### Data to examine:
++++++++++

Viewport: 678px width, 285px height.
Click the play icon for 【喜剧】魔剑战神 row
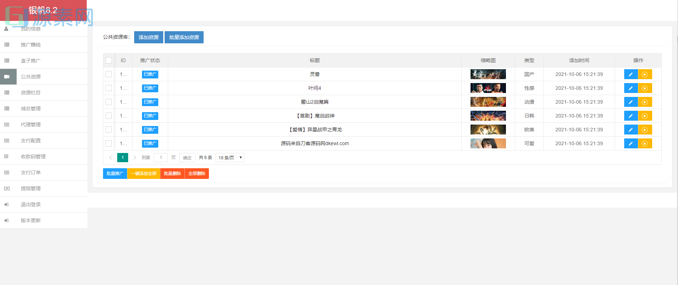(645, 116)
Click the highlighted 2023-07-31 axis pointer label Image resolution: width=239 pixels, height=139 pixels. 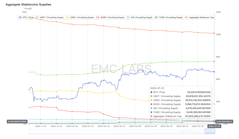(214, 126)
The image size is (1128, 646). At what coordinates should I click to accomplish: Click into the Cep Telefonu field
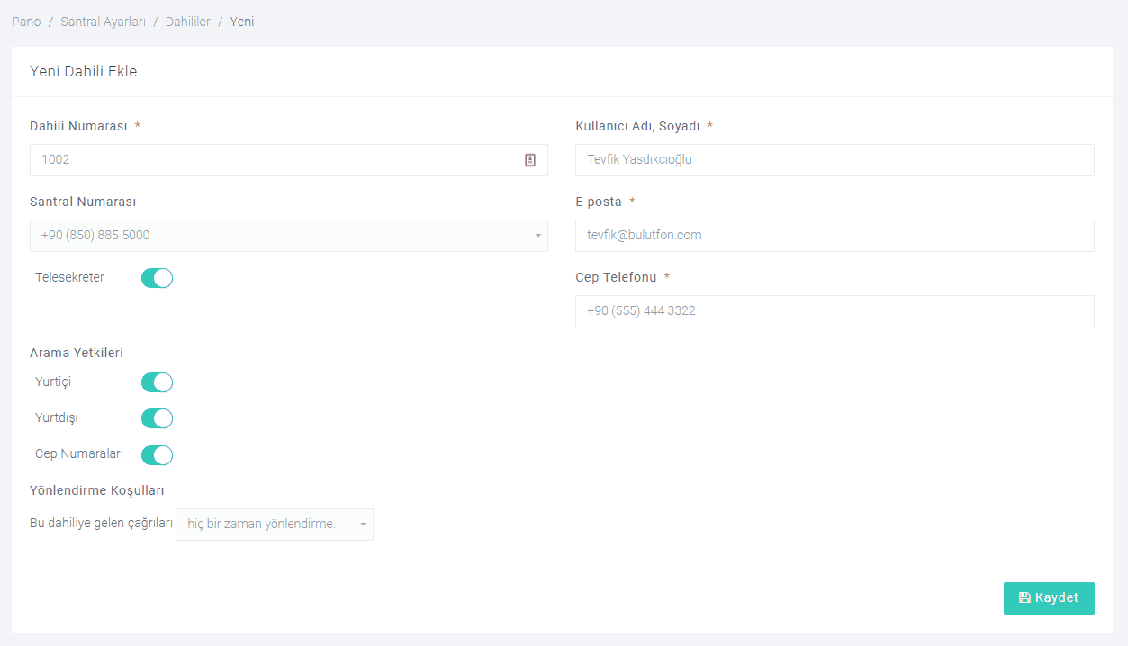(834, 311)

++++++++++

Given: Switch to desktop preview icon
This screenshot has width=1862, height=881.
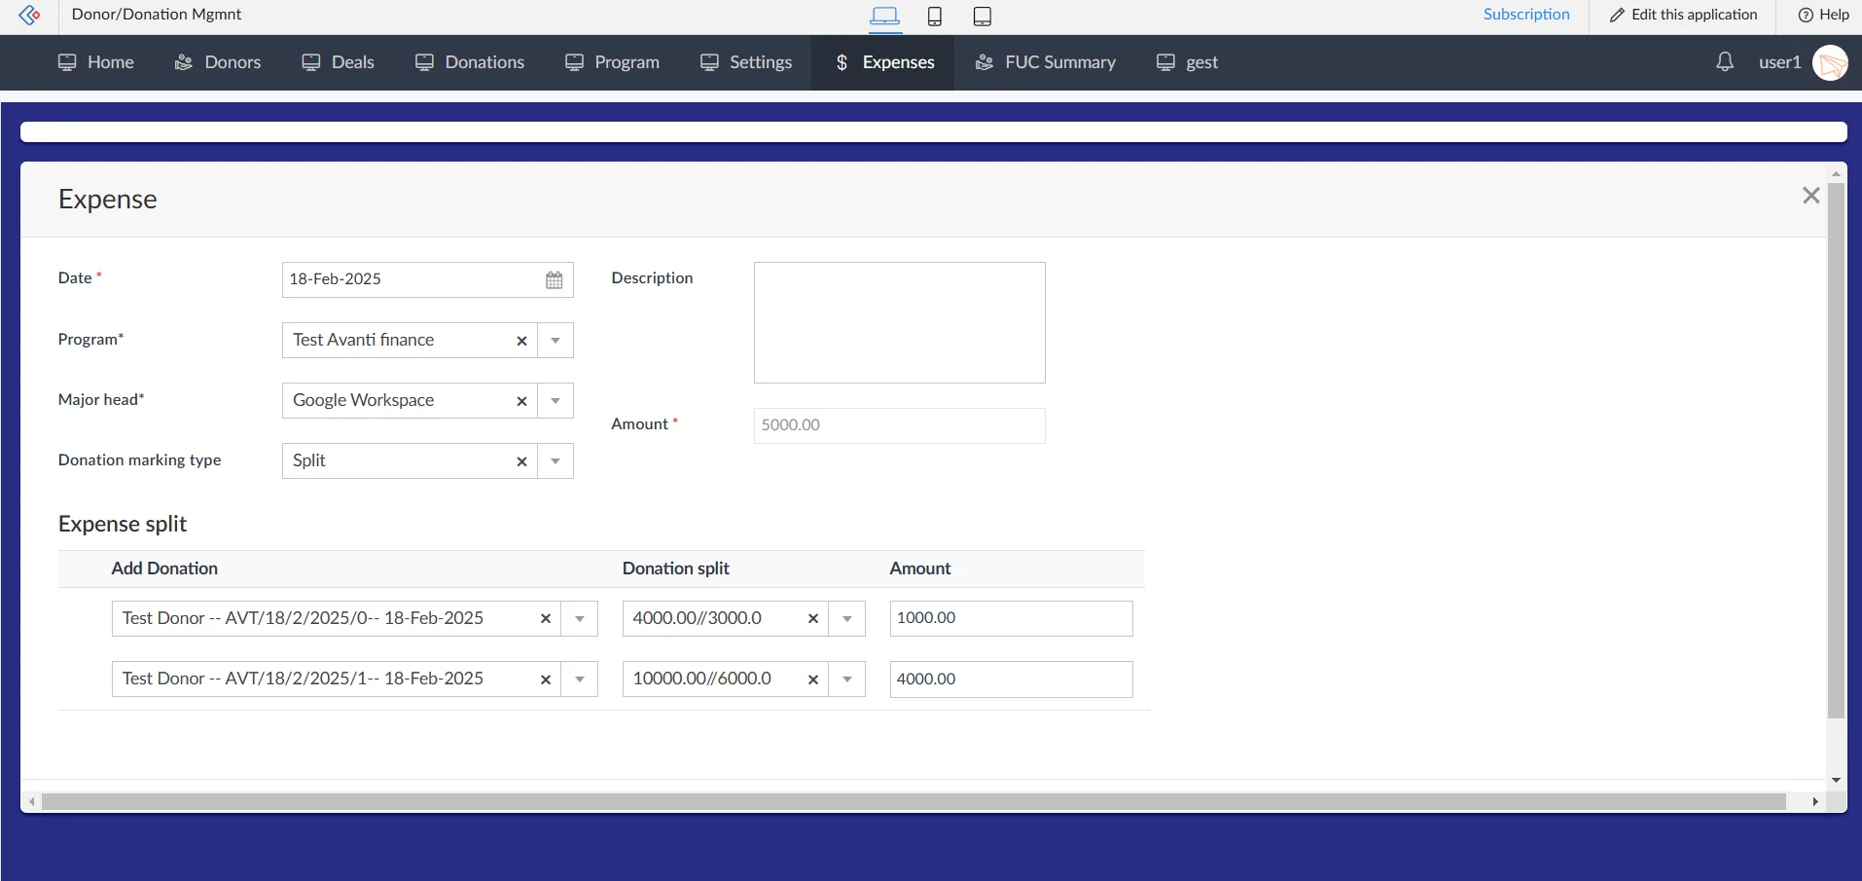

++++++++++

### The problem:
From the data above, return every line from the line that has "Given: Switch to desktop preview icon" up to and including the line that has "This screenshot has width=1862, height=881.", exactly.

### Worked solution:
Given: Switch to desktop preview icon
This screenshot has width=1862, height=881.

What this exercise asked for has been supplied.